Magnolol, a Natural Polyphenol, Attenuates Dextran Sulfate Sodium-Induced Colitis in Mice

Lab of Brain and Gut Research, School of Chinese Medicine, Hong Kong Baptist University, Kowloon Tong, Hong Kong, China
Hong Kong Baptist University Shenzhen Research Institute and Continuing Education, 518057 Shenzhen, China
Preparatory Office of Shenzhen-Melbourne Institute of Life Sciences and Bioengineering, Guangzhou University of Chinese Medicine, 510006 Guangzhou, China
YMU-HKBU Joint Laboratory of Traditional Natural Medicine, Yunnan Minzu University, 650500 Kunming, China
Authors to whom correspondence should be addressed.

#### [Complete the following]
a: According to the article header, which compound attenuates dextran sulfate sodium-induced colitis in mice?
b: Decide whether each statement agrees with the article header, and quote the words that settle it: (i) The magnolol study was done in rats. (ii) One listed affiliation is at Yunnan Minzu University in Kunming. (iii) The Lab of Brain and Gut Research belongs to the School of Chinese Medicine at Hong Kong Baptist University.

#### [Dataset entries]
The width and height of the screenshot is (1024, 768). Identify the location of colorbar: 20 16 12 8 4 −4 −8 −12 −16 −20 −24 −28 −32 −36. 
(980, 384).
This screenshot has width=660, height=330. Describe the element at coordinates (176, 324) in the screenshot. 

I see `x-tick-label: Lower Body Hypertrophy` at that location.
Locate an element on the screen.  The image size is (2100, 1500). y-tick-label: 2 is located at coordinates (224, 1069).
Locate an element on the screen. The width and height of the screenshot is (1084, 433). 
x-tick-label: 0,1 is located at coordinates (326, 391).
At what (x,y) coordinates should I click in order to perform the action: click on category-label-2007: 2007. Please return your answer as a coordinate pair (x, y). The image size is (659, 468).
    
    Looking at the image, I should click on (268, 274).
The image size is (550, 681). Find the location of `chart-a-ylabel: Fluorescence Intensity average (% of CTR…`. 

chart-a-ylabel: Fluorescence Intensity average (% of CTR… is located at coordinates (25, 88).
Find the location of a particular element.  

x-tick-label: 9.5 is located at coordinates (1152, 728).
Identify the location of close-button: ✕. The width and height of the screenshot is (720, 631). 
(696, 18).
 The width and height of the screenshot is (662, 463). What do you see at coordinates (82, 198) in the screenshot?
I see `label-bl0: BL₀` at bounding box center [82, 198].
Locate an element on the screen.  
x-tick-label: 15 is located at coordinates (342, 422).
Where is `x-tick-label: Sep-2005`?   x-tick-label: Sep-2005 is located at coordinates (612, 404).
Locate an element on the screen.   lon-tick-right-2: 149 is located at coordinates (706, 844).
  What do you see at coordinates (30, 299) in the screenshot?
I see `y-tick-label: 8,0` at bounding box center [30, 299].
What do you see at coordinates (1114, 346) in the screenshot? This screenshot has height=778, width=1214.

#### [Task responses]
a: Magnolol, a natural polyphenol.

b:
(i) No: "Attenuates Dextran Sulfate Sodium-Induced Colitis in Mice"
(ii) Yes: "YMU-HKBU Joint Laboratory of Traditional Natural Medicine, Yunnan Minzu University, 650500 Kunming, China"
(iii) Yes: "Lab of Brain and Gut Research, School of Chinese Medicine, Hong Kong Baptist University"